専門家会議 「感染が拡大傾向の地域では休校も選択肢」

小中高などの一斉休校が続く中、政府の新型コロナウイルス感染症(新型肺炎)対策専門家会議が3月19日、開かれた。学校については「感染状況が拡大傾向にある地域では、一定期間、学校を休校にすることも一つの選択肢と考えられる」とした。一方、感染状況が確認されていない地域では「学校におけるさまざまな活動や、屋外でのスポーツ・スポーツ観戦、文化・芸術施設の利用などを、適切にそれらのリスクを判断した上で、感染拡大のリスクの低い活動から実施してください。ただし、急激な感染拡大への備えなどは不可欠」とした。

会議終了後、会見に臨む脇田隆字座長(右端)ら専門家会議のメンバー

会議後の会見では、座長の脇田隆字・国立感染症研究所長らが説明。「専門家会議としては、欧州で起きているような爆発的な感染拡大(オーバーシュート)の可能性や、それに伴う地域の医療提供体制が受ける影響の深刻さなども、十分考慮しておかなければならないと考えている」と述べた。

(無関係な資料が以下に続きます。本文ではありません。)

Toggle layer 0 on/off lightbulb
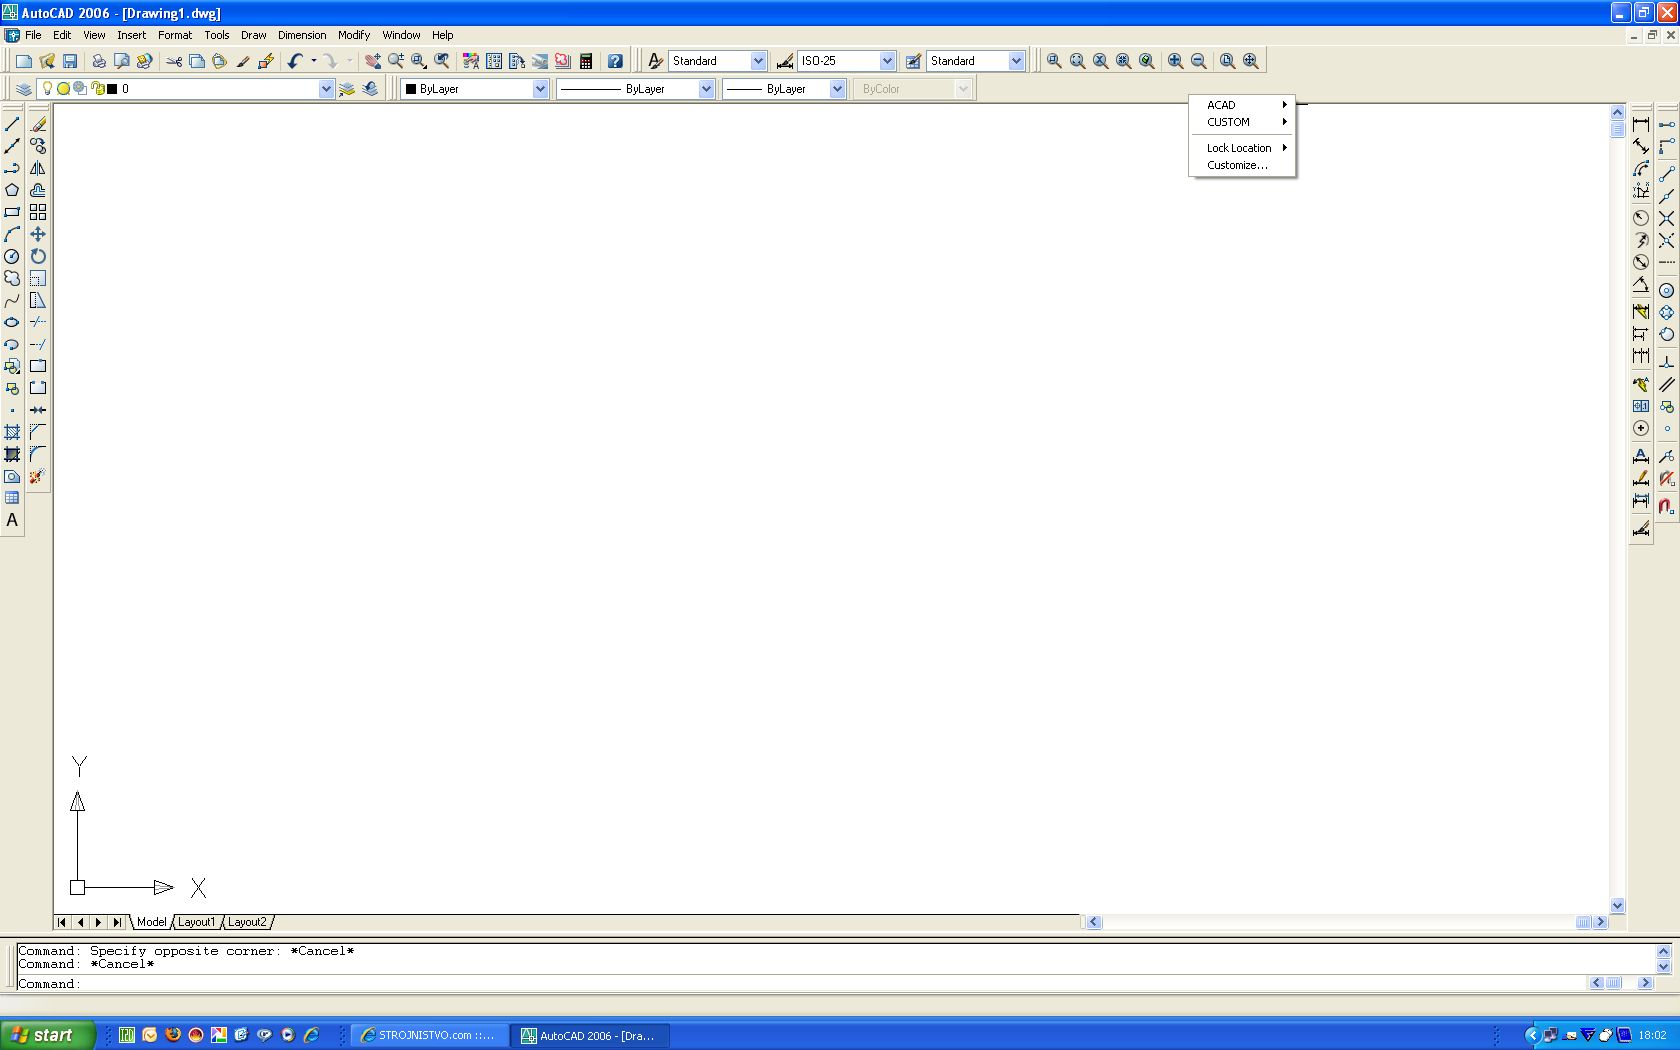 [47, 88]
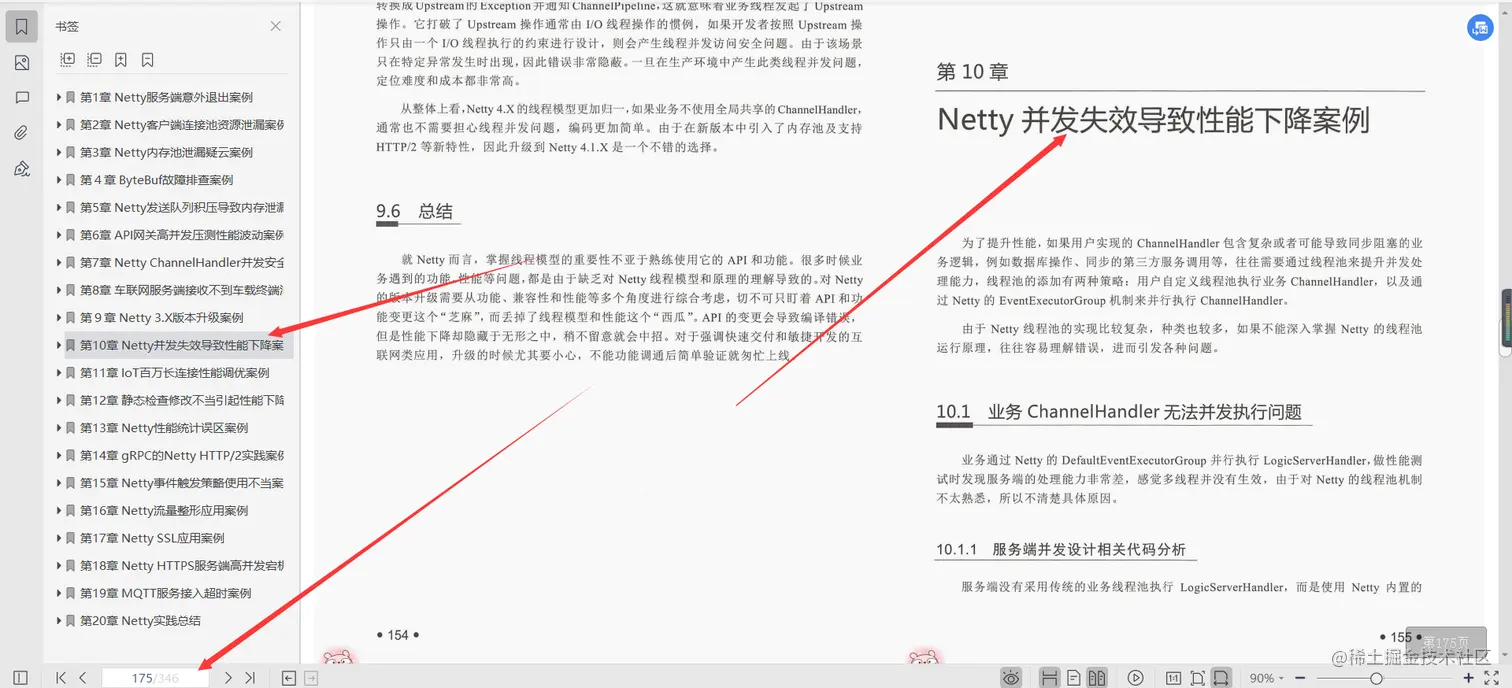Click the fit-actual-size 1:1 icon

(1175, 677)

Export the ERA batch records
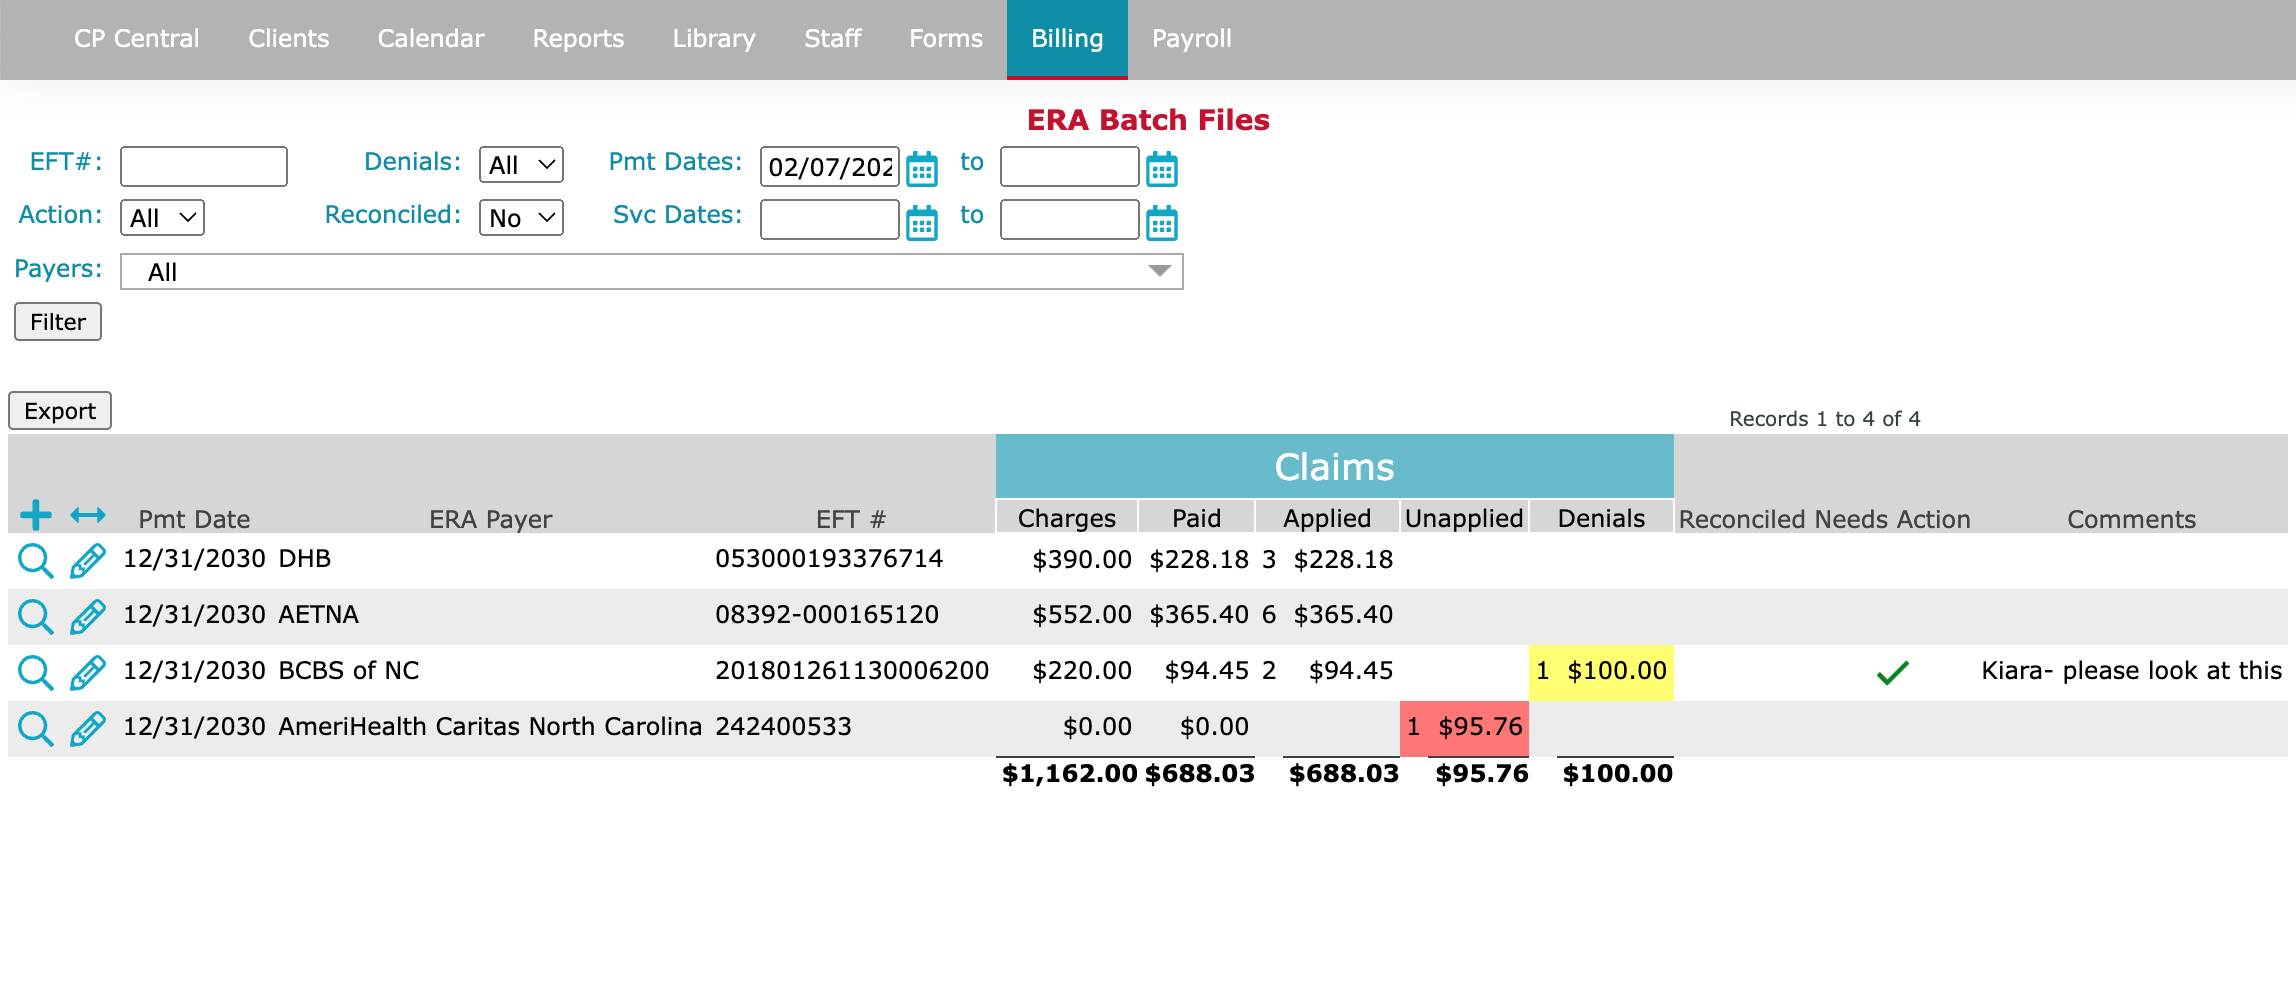(59, 410)
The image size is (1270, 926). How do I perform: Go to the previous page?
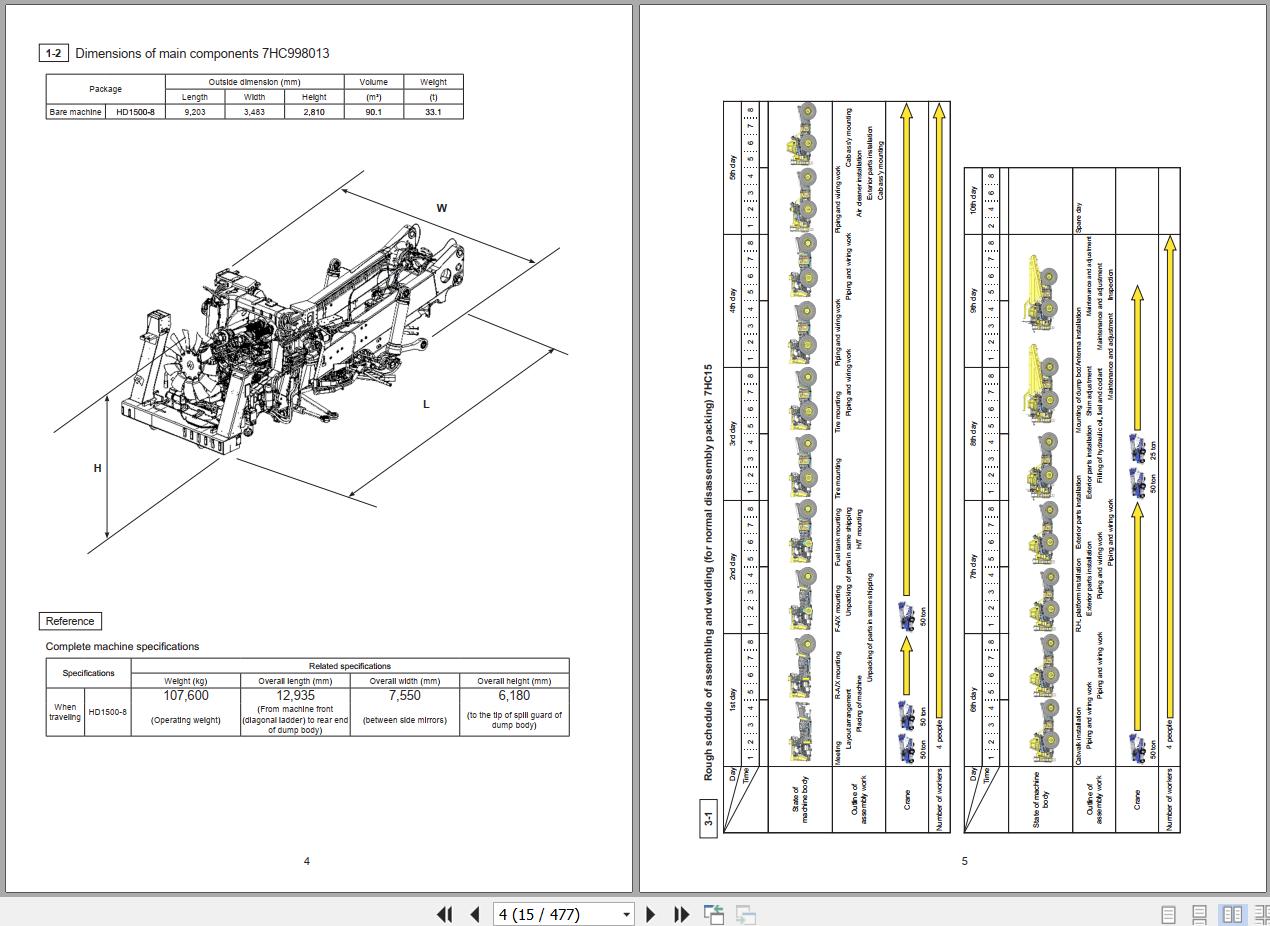[x=475, y=914]
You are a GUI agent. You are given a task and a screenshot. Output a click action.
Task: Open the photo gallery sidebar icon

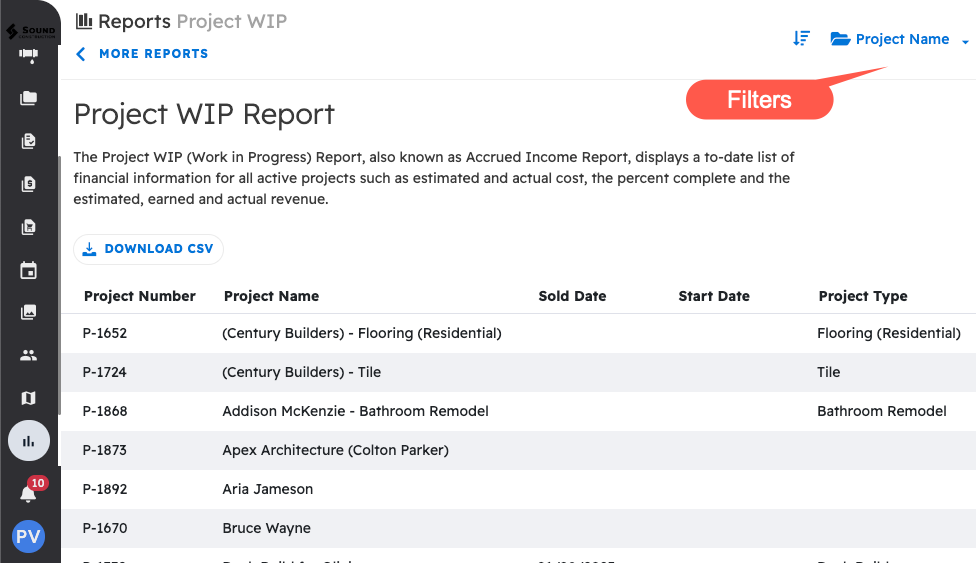coord(29,313)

専門家会議終了後、配布された資料の学校に関する抜粋は次の通り。

感染状況が確認されていない地域では、学校における様々な活動や、屋外でのスポーツやスポーツ観戦、文化・芸術施設の利用などを、適切にそれらのリスクを判断した上で、感染拡大のリスクの低い活動から実施してください。ただし、急激な感染拡大への備えと、「3つの条件が同時に重なる場」を徹底的に回避する対策は不可欠です。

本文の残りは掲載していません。